My girlfriend (2 months) loves me a lot. She has the kind of love for me that defies logic. She is exactly what I thought I would never find: a good person who truly and honestly only wants me, exactly as I am, with no expectations. It feels like I should consider myself lucky, but I’ve had serious doubts since the beginning of the relationship, and they haven’t gone away.

I could tell you all sorts of details about why I think it won’t work, but to be honest none of them are relevant. And all of them could be overcome by a dedicated couple. It’s just that something feels “off” in my mind when I consider me and her together for a long time. I don’t regret the time we spent together, and I enjoyed the comfort and attention she gave me. I also enjoyed making her happy, but I realized I can’t do this at the expense of my own feelings. She loves me a lot more than I love her, and it feels selfish to keep her attached to me.

It is for these reasons that I realize that we will probably have to break up sooner rather than later. I just feel like a monster because of it. She’s been so good to me and I’m all she wants in this world, and I am destroying all of that because of a gut feeling. There’s no apparent reason why we should break up, and I feel like I will regret it, whether that’s in 3 days or 3 years from now. She is also away from her support network, as she is back home for the summer where she doesn’t have many friends and there are lots of bad memories.

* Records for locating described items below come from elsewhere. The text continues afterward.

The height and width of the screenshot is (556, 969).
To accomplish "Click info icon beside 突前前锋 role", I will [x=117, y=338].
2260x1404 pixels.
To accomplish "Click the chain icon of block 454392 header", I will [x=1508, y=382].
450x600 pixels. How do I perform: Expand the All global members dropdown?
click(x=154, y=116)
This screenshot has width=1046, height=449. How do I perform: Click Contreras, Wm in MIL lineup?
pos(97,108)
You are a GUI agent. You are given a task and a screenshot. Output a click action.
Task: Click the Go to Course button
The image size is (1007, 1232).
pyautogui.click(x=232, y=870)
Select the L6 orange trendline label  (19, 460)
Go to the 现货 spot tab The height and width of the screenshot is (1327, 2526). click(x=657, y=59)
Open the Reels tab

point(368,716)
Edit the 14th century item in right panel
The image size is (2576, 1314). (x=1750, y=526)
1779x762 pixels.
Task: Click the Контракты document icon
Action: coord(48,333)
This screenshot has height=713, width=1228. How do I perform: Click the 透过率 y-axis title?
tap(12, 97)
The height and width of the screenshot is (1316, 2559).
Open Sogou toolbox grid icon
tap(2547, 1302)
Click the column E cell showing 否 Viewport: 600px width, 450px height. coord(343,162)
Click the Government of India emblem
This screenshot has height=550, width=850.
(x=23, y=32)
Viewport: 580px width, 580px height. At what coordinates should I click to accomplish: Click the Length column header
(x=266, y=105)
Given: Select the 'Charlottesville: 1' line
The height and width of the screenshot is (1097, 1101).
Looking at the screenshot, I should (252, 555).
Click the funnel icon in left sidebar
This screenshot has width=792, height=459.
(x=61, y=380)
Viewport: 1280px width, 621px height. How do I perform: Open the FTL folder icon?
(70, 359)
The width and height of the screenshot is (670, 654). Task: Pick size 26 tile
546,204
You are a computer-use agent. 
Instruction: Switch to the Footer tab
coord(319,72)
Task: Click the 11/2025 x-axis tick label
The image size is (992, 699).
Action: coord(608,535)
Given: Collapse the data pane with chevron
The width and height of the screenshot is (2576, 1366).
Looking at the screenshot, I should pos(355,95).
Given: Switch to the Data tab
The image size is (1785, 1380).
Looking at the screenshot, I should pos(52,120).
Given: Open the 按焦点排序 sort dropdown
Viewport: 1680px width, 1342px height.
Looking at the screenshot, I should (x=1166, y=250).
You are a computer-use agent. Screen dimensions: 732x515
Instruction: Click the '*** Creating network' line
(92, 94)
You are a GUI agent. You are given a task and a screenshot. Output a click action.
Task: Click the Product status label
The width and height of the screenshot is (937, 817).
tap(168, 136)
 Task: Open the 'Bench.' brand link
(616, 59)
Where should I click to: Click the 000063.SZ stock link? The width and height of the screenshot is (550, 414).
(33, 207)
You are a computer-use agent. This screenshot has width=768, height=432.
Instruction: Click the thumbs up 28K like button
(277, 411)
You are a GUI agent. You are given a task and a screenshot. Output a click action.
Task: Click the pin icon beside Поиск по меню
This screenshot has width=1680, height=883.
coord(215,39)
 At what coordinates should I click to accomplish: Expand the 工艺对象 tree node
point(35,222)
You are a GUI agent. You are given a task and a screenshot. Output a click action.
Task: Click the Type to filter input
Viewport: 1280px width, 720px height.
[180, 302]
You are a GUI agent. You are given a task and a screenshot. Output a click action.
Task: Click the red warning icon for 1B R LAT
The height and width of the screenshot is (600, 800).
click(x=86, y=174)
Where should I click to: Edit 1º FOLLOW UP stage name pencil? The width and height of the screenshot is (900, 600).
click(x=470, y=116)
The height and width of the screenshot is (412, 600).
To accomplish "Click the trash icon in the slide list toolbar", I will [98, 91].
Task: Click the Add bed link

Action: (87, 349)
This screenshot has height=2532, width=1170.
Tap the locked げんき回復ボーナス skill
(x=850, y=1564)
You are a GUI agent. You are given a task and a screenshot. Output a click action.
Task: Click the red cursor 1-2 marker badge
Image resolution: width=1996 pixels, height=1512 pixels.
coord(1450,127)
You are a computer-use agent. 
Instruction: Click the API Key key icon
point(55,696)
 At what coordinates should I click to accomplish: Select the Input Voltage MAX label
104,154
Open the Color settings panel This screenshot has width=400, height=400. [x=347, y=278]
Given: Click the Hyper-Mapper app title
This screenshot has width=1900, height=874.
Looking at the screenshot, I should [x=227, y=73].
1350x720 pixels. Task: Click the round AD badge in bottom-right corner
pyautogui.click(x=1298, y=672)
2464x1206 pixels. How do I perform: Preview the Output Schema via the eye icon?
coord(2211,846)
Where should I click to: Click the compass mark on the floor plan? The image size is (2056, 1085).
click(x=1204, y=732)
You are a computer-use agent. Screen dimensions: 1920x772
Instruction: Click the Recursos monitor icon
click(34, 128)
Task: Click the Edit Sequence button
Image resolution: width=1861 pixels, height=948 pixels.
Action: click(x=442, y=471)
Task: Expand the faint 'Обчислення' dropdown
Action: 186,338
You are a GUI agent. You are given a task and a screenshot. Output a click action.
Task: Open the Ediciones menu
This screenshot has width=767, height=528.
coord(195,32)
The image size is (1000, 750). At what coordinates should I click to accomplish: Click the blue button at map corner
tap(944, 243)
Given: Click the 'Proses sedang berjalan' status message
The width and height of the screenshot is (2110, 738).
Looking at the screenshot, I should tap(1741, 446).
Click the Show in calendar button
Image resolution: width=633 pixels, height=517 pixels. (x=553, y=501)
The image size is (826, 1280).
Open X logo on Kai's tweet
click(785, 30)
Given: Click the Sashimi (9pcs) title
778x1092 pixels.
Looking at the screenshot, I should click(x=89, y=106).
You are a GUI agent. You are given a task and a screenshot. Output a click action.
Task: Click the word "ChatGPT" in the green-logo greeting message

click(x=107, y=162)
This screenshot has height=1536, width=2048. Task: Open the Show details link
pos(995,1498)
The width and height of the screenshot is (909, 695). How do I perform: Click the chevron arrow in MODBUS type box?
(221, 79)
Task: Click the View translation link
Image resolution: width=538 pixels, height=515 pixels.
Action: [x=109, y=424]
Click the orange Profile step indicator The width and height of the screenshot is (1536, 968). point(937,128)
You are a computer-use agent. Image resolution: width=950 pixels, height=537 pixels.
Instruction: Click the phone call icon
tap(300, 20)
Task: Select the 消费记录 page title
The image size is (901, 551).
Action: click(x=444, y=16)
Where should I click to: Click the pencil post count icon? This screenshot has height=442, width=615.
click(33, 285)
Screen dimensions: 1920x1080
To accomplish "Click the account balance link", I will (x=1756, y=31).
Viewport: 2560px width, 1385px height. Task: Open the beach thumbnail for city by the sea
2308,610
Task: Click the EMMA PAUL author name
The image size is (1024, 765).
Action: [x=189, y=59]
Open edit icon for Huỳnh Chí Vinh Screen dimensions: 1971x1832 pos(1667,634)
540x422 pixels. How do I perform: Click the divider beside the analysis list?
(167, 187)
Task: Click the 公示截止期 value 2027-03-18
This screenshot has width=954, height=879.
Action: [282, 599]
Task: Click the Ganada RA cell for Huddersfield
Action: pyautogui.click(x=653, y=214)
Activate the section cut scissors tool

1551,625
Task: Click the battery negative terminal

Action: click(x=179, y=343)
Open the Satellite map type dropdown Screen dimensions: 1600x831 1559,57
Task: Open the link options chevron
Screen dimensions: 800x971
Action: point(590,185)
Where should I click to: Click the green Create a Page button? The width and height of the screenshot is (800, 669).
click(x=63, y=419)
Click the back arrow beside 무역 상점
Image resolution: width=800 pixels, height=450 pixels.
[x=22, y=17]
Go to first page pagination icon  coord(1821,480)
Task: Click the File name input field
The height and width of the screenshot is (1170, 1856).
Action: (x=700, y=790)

I know that every breakup sucks, but is there any way that I can make this easier for both of us? And is it normal that I should feel so guilty about it?


**tl;dr**: My girlfriend (of 2 months) is pretty, sweet, and super devoted to me. She loves me more than I know how to explain, but I don’t really see a future with her and I would rather just be friends. Is this normal? Then why do I feel so guilty?

2 comments
  1. It’s normal, It’s fine, and you’ve only been dating 8 weeks so she doesn’t know you well enough to love you. Clean breaks are usually best though. And don’t put it off.

  2. >And is it normal that I should feel so guilty about it?

    You expressed that she showed very strong affection for you, so I think a lot of people would feel guilty about giving someone the bad news that their feelings aren’t reciprocated.

    >I know that every breakup sucks, but is there any way that I can make this easier for both of us?

    Make it clear, respectful, and honest.

    Clear: Use language that accurately reflects what you want. Even if you don’t say “break up”, you can say things like “I don’t think I can continue dating”, or “I think we should see other people”. You can even make your intentions known that you’re open to being friends.

    Respectful: It’s good to recognize her efforts towards the relationship and that you appreciate them, even though you still want to call off dating.

    Honest: Simply, make sure what you communicate and promise is what YOU want, and you’re not just bending to fit what she wants.